Thats why some women notice morning sickness lessens around 12 weeks


----------



## Blah11

9th week you still have the yolk sac to feed baby I think

Week 12 is when your hormones dont need to do all the work as the placenta takes over;o


----------



## owo

I had a scan at 8 weeks 4 days and the yolk sac was still there to feed the baby. The sonographer said that she noticed a thickening of my uterus which was likely to be the placenta growing. I too wondered when it took over as even though i've now see a heartbeat i'm worrying that the placenta will take over properly. Is it fully functional by the 12 week scan?


----------



## snowgirl

I was told by week 13 the baby is getting all nourishment from the placenta, so I guess the placenta is developing over the couple of weeks before?


----------



## MarshMellow

OMG. I feel so stupid now. I though it developed with the baby. Not another thing to worry about OMG!!!


----------



## snowgirl

MarshMellow said:


> OMG. I feel so stupid now. I though it developed with the baby. Not another thing to worry about OMG!!!
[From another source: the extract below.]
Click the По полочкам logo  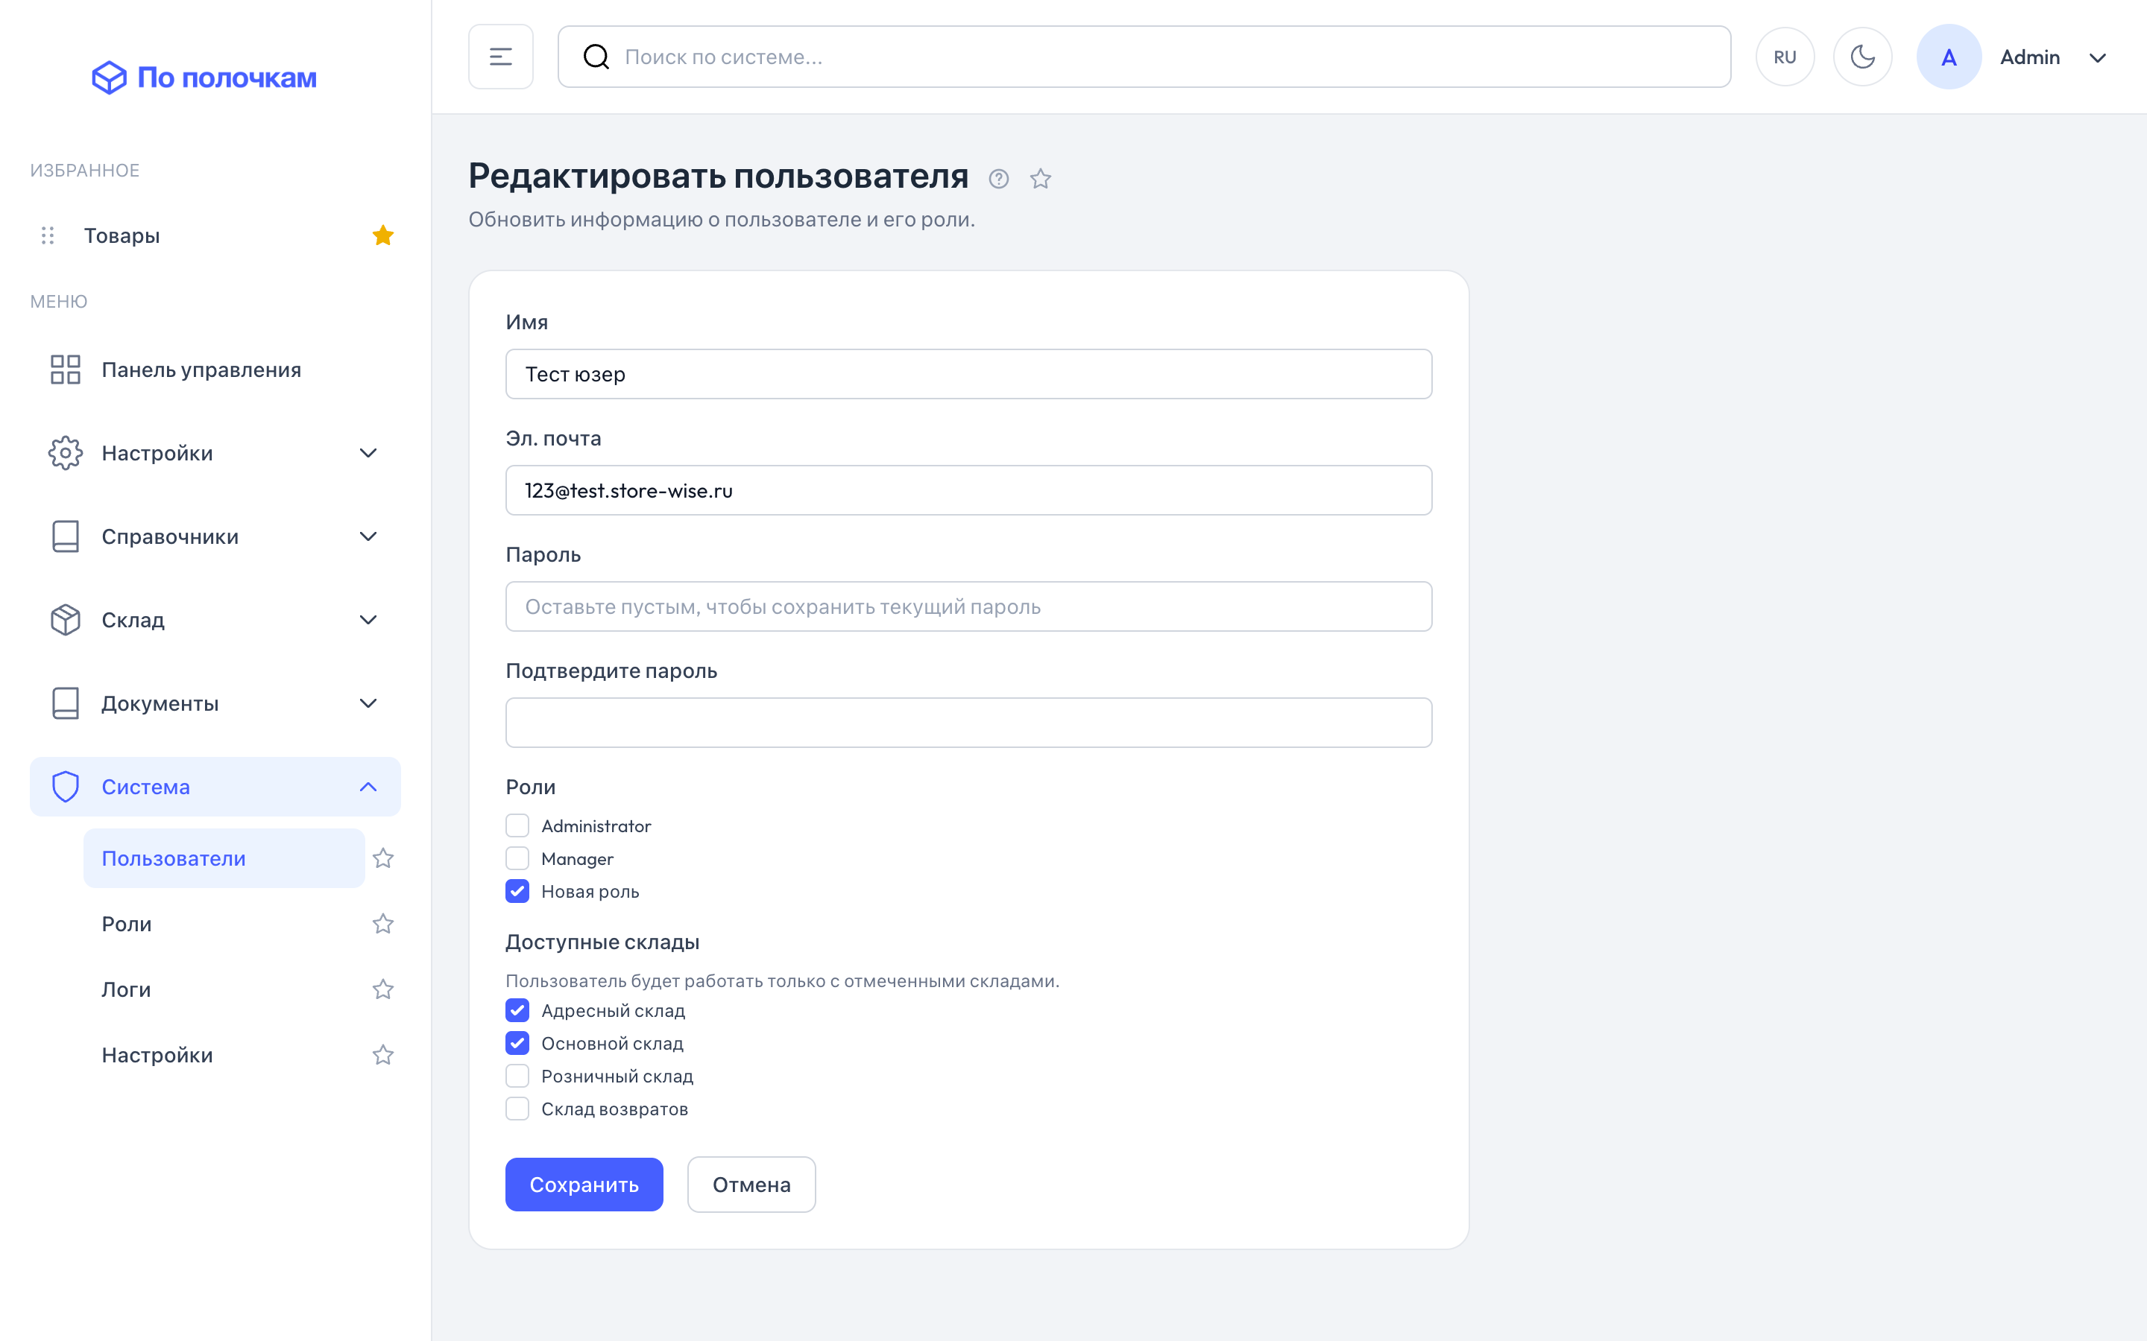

No you're right ;) I since looked it up and it says it develops with the baby but starts to take over the nourishment at week 13 :)


----------



## MarshMellow

Phew. I got all panicy there. Another thing to go wrong as If i dont do enough knicker/tissue checking as it is. Sorry TMI but im having a flap day. and sorry for hijackin the thread.


----------



## lolly101

When I had my 12 week scan the report I got after it said my placenta was properly formed so I guess they must see somethin on the screen!


----------